= ACTION ITEM =
Below are some records; find each line that carries the word "this" and copy it.

[Stored data]
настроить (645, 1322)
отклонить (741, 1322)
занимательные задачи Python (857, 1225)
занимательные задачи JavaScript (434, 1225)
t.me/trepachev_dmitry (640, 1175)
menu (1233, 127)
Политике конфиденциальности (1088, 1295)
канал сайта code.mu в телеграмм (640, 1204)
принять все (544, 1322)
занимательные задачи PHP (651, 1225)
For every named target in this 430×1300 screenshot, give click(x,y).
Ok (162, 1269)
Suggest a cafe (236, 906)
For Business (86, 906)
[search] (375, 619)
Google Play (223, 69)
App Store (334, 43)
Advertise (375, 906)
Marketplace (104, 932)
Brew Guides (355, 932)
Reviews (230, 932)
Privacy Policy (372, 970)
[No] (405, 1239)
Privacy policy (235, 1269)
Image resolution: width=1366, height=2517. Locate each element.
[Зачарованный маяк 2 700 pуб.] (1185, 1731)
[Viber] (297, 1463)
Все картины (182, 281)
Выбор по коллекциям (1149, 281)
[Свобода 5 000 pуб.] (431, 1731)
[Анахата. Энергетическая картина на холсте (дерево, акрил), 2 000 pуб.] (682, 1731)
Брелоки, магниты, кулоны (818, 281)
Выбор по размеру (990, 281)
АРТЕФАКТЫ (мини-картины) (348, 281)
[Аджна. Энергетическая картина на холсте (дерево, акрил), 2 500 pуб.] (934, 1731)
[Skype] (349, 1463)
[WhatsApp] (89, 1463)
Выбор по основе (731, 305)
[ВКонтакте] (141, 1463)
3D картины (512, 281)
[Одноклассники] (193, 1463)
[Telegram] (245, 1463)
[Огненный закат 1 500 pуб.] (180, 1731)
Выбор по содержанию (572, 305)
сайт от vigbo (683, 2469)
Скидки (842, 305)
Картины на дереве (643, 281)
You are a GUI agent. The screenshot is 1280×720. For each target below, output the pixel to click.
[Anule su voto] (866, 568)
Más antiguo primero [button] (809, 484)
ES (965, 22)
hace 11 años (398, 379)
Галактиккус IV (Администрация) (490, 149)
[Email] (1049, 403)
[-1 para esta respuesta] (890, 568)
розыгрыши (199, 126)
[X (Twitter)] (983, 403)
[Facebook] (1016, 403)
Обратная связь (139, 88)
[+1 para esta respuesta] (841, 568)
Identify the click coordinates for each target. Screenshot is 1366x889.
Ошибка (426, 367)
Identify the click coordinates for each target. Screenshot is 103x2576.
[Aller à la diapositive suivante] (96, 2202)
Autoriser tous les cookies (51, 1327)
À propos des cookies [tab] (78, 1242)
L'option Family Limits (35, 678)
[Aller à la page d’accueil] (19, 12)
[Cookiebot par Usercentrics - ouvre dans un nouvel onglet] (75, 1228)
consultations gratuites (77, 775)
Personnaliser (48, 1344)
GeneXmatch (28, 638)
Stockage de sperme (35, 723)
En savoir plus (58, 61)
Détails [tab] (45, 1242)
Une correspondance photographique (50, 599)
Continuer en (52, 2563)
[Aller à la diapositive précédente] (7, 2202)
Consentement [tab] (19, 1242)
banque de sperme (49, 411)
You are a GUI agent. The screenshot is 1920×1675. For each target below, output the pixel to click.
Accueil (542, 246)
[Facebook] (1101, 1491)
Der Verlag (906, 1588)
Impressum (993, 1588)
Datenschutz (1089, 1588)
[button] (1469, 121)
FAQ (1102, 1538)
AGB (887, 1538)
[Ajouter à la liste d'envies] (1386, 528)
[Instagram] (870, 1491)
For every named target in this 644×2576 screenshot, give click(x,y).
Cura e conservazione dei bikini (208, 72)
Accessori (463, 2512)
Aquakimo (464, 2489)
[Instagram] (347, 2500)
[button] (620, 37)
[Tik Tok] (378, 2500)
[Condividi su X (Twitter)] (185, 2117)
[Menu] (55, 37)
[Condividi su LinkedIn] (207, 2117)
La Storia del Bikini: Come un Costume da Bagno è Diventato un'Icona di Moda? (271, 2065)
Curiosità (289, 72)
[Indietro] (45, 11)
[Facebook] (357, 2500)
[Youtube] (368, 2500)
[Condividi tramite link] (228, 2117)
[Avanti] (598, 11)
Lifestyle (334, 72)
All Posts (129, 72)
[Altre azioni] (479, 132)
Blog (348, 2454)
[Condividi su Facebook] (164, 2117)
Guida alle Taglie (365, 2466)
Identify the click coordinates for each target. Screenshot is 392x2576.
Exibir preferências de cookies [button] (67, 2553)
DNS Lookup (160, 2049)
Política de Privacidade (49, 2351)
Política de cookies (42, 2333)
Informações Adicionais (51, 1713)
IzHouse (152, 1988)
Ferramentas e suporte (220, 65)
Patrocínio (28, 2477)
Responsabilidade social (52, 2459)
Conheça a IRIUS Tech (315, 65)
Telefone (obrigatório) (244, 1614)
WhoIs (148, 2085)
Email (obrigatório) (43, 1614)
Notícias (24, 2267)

= THE ANSWER =
For every named target in this 430×1300 screenshot, give click(x,y).
For every named target in this 644×2576 screenshot, give click(x,y).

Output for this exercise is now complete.